Charles H. Fletcher III is an American climate scientist and geologist. He studies sea level rise and shoreline change with a particular focus on how climate change will affect communities in the Pacific Islands. In addition to his research, Fletcher advocates for human adaptation to sea level rise.

Fletcher is currently the Interim Dean of the School of Ocean and Earth Science and Technology at the University of Hawaiʻi at Mānoa, as well as chairperson of the Honolulu Climate Change Commission.

Career 
In 1991, Fletcher joined the Department of Earth Sciences (then called the Department of Geology and Geophysics) at the School of Ocean and Earth Science and Technology (SOEST) at the University of Hawaiʻi at Mānoa. He was promoted to professor in 1998, and chaired the department for two terms before 2010, when he became SOEST associate dean for academic affairs. On January 1, 2022, Fletcher was named Interim Dean of SOEST.

In July 2018, Fletcher spoke at a climate change conference on Majuro, the capital of the Marshall Islands. He presented on possible methods for adapting to climate change, describing a possible future scenario in which present-day Majuro is submerged in  of water and recommending an approach of dredging and creating an area of land elevated enough to be safe. While noting that this approach would be expensive and environmentally disruptive, he stated that "I would rather destroy some reef than see an entire culture go extinct."

========

◆ PROBLEM
Answer these questions using the passage on Charles H. Fletcher III:
(a) In what year did Fletcher join the Department of Earth Sciences at the University of Hawaiʻi at Mānoa?
(b) Which commission does Fletcher chair?
(c) Where was the climate change conference that Fletcher spoke at in July 2018?

[Stored items]
========

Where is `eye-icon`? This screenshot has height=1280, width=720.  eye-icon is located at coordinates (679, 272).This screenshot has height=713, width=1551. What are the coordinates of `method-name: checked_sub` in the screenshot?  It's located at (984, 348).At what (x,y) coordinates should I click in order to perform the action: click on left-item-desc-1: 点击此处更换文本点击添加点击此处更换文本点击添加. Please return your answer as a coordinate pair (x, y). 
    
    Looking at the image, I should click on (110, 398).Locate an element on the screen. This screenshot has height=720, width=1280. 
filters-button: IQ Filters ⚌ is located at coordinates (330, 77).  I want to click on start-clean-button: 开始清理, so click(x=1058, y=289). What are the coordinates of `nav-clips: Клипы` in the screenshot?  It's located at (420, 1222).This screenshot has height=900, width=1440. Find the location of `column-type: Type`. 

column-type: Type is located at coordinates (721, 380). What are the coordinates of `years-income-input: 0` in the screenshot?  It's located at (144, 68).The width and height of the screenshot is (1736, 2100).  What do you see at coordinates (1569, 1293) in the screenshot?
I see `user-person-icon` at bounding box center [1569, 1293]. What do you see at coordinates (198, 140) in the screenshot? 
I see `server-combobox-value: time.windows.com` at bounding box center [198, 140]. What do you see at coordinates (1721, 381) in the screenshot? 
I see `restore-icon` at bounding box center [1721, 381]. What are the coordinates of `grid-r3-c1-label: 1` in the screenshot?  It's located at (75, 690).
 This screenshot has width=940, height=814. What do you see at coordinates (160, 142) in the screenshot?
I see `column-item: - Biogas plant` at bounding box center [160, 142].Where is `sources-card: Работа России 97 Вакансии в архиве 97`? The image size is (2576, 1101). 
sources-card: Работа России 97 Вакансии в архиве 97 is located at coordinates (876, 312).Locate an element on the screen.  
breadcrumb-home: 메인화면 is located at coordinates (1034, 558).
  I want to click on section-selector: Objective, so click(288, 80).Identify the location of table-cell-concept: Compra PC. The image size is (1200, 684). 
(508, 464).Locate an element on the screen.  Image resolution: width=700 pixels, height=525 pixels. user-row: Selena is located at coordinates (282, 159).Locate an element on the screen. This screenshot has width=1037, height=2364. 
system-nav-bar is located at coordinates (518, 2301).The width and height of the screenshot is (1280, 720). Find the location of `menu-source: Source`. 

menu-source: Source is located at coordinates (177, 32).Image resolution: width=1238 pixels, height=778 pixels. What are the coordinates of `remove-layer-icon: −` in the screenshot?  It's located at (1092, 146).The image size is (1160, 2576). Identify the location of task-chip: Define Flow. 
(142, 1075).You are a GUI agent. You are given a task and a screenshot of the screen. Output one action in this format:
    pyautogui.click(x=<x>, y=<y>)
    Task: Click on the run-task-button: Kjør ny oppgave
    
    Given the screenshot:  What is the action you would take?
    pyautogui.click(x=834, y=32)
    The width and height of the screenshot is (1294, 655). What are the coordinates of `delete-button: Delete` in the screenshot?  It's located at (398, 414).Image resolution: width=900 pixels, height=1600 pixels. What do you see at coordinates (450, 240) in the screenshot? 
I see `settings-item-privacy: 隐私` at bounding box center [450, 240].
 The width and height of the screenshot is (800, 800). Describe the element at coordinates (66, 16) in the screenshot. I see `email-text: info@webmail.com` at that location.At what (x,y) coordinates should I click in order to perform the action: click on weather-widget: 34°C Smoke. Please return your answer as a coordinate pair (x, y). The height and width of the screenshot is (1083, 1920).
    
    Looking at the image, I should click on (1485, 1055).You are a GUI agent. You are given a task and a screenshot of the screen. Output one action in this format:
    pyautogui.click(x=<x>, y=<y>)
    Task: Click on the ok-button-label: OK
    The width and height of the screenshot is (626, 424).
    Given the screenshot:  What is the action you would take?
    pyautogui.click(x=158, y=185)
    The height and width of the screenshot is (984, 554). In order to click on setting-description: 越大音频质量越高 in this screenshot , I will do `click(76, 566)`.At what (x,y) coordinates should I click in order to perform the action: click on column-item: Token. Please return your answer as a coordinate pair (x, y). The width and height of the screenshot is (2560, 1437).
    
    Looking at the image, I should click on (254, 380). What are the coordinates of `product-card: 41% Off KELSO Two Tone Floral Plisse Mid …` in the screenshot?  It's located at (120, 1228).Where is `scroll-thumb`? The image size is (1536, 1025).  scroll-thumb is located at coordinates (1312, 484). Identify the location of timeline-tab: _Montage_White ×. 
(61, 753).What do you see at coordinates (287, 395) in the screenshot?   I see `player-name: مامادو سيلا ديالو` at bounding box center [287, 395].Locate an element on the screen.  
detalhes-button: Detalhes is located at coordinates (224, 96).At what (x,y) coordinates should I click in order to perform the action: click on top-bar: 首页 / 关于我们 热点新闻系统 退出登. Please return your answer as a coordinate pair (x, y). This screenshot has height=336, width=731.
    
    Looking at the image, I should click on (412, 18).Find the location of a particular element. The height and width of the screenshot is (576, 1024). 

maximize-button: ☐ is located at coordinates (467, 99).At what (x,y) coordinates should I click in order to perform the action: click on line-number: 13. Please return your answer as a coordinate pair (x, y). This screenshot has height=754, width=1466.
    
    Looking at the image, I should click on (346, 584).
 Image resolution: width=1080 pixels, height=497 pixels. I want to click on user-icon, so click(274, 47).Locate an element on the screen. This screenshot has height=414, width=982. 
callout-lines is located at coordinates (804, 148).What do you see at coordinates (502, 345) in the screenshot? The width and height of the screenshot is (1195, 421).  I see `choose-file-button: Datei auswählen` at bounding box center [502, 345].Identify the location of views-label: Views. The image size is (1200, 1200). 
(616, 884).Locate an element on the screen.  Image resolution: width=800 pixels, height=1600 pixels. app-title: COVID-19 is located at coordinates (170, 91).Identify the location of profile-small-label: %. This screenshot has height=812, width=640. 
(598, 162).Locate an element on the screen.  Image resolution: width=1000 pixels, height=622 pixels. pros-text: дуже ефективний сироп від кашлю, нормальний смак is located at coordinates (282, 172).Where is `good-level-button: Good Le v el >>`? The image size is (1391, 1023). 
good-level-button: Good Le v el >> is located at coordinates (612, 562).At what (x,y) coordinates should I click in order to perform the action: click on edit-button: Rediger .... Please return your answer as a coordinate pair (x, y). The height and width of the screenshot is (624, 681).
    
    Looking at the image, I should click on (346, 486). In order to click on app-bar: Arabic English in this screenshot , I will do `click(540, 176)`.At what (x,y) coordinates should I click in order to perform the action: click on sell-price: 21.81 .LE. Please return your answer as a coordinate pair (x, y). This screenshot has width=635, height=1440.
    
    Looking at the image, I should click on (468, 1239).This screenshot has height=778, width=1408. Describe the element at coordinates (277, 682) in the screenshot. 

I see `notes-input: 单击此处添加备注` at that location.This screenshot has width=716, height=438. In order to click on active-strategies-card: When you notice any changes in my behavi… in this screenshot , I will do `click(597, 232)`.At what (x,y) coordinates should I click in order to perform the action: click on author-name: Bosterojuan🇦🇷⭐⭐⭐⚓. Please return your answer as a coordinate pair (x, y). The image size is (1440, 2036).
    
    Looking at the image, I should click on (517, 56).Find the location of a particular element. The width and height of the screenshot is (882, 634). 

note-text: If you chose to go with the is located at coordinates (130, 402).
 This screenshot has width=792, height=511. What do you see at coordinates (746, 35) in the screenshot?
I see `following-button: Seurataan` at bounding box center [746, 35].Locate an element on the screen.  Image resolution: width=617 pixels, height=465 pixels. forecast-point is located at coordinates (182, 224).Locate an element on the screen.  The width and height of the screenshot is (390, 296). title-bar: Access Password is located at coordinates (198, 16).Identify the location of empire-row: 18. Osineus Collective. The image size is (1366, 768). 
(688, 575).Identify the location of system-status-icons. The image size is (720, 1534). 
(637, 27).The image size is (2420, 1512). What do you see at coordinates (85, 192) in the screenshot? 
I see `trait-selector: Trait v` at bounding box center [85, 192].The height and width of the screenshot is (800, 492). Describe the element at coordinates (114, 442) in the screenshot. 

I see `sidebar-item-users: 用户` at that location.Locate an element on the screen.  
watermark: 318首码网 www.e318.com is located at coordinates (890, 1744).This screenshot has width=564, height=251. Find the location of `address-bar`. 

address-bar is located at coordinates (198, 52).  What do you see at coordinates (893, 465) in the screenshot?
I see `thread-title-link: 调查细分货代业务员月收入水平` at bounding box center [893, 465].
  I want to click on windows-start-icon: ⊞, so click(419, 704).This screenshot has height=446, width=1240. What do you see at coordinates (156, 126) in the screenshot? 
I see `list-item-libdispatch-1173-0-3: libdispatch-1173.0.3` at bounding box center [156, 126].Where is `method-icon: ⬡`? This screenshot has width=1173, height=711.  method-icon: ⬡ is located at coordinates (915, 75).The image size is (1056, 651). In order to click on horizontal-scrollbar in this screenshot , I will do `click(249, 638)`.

========

◆ RESULT OF THIS EXERCISE
(a) 1991
(b) The Honolulu Climate Change Commission
(c) On Majuro, the capital of the Marshall Islands